The National Museum of African Art contains an excellent, if West Africa-heavy, collection of both traditional and modern art from the continent. The latter is a nice reminder that the creativity of Africa isn’t limited to masks and drums, often a limitation of similar institutions.
Almost adjacent are the Freer and Sackler museums. These quiet, contemplative chambers house reams of elegant Asian art; it’s the sort of place where a Tibetan demon stares angrily across the room at the serene smile of a Gandharan Buddha, who meditates in the shadow of Hindu temple lintels that are arranged opposite Chinese silk scroll paintings and Japanese screens.

[Pixel coordinate grounding records]
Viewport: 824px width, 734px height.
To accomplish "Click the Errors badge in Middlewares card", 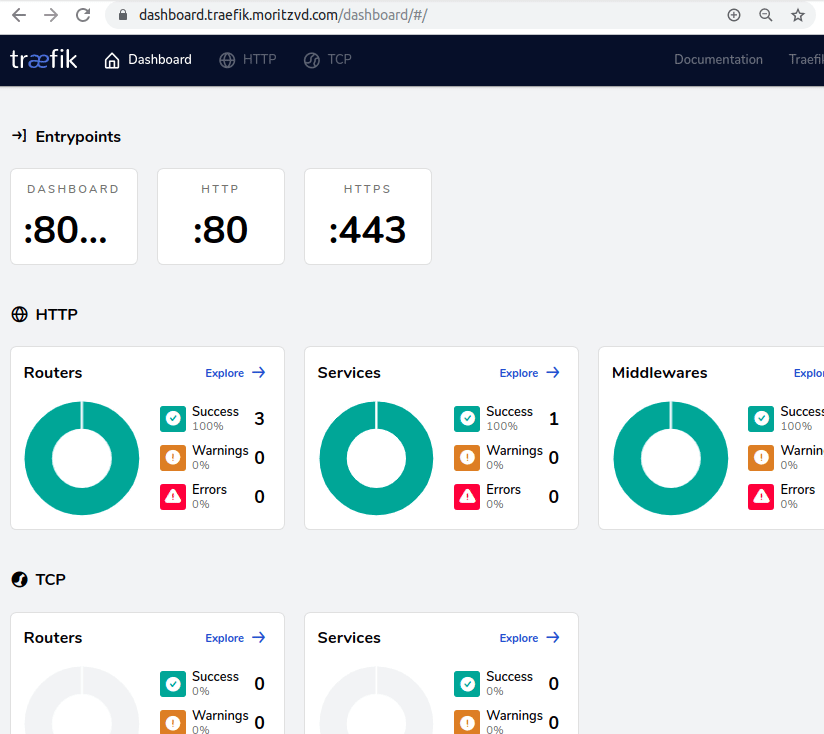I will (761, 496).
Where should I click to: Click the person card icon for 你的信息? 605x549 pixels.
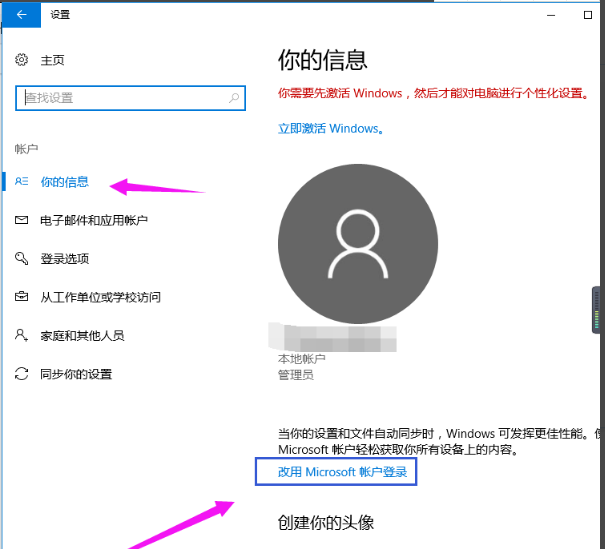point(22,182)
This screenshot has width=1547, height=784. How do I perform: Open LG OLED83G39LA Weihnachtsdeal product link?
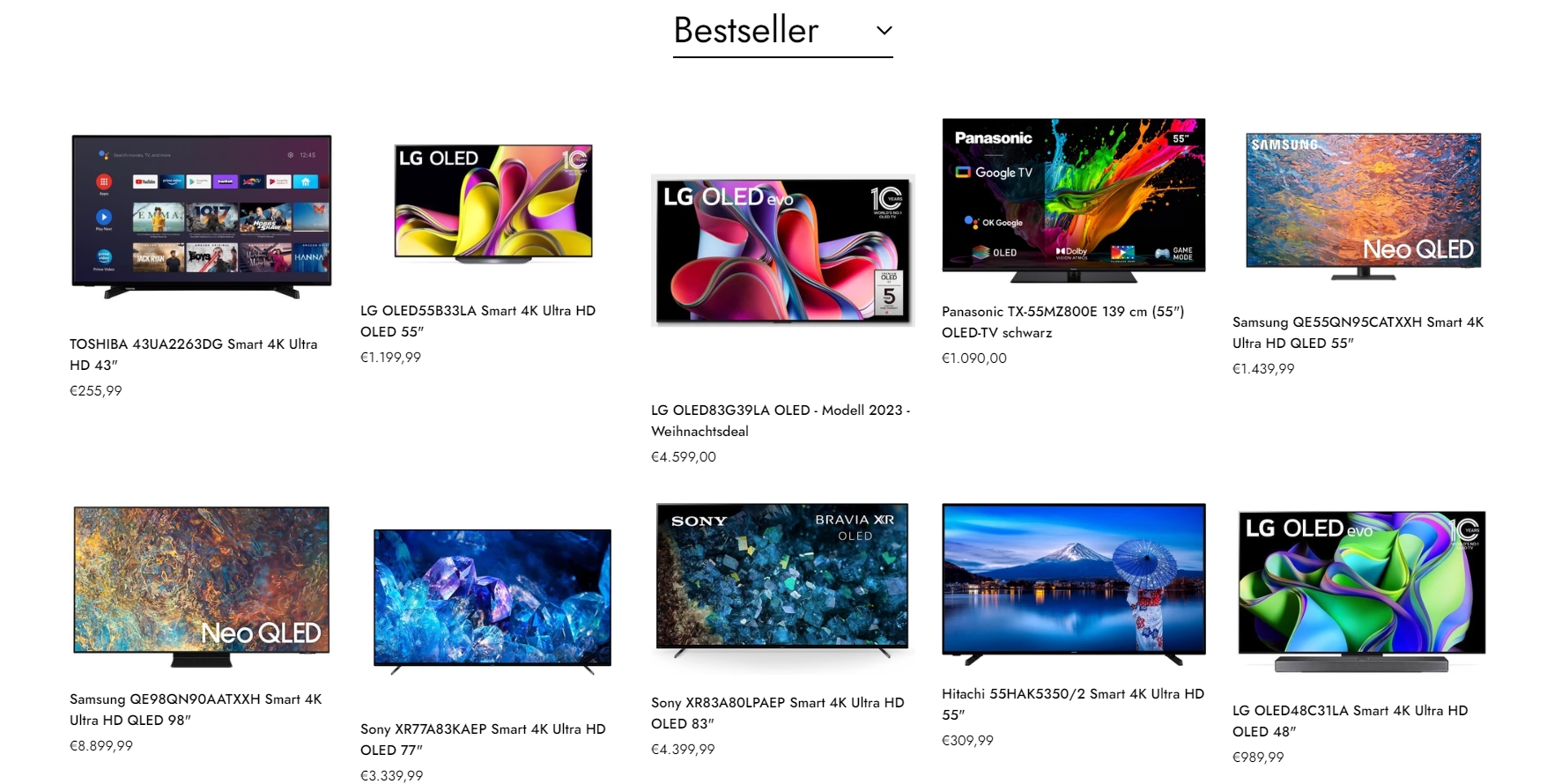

> [Complete the following]:
A. Please write out the museum passage again, starting at "Almost adjacent are" and ending at "and Japanese screens.", and swap "contemplative" for "peaceful".
B. Extend the museum passage with a few sentences that pick up after its final line.
These records were taken from a separate source.

> [Answers provided]:
A.
Almost adjacent are the Freer and Sackler museums. These quiet, peaceful chambers house reams of elegant Asian art; it’s the sort of place where a Tibetan demon stares angrily across the room at the serene smile of a Gandharan Buddha, who meditates in the shadow of Hindu temple lintels that are arranged opposite Chinese silk scroll paintings and Japanese screens.

B.
Surprisingly few visitors to the Mall discover the peace of the sculpture garden outside of the Hirshhorn Museum. If you’ve been wearing yourself out with long trudges across and through the nation’s front yard, consider taking a break here among works by Rodin, Jean Arp and others. Or check out the Phillips Collection and its famous pieces by Renoir, Gauguin and other modern icons. The intimate galleries, set in a restored Dupont Circle mansion, put you unusually close to the artworks
3. Walk the line between two Washingtons on the U Street corridor
In 1968, U and 14th St NW was the epicenter of riots that followed Martin Luther King Jr’s assassination and tore the capital apart. These days, the same intersection is at the heart of an area of gentrification where you can find some of the city’s best restaurants and bars. For the city’s young professionals, U Street is a godsend, a neighborhood that offers what many call 'affordable lifestyle' (you know: yoga, ethnic food, wine, Pilates, vintage shopping), which was once largely restricted to the District’s deep and/or connected pockets. Here, all of the above is affordable and hip.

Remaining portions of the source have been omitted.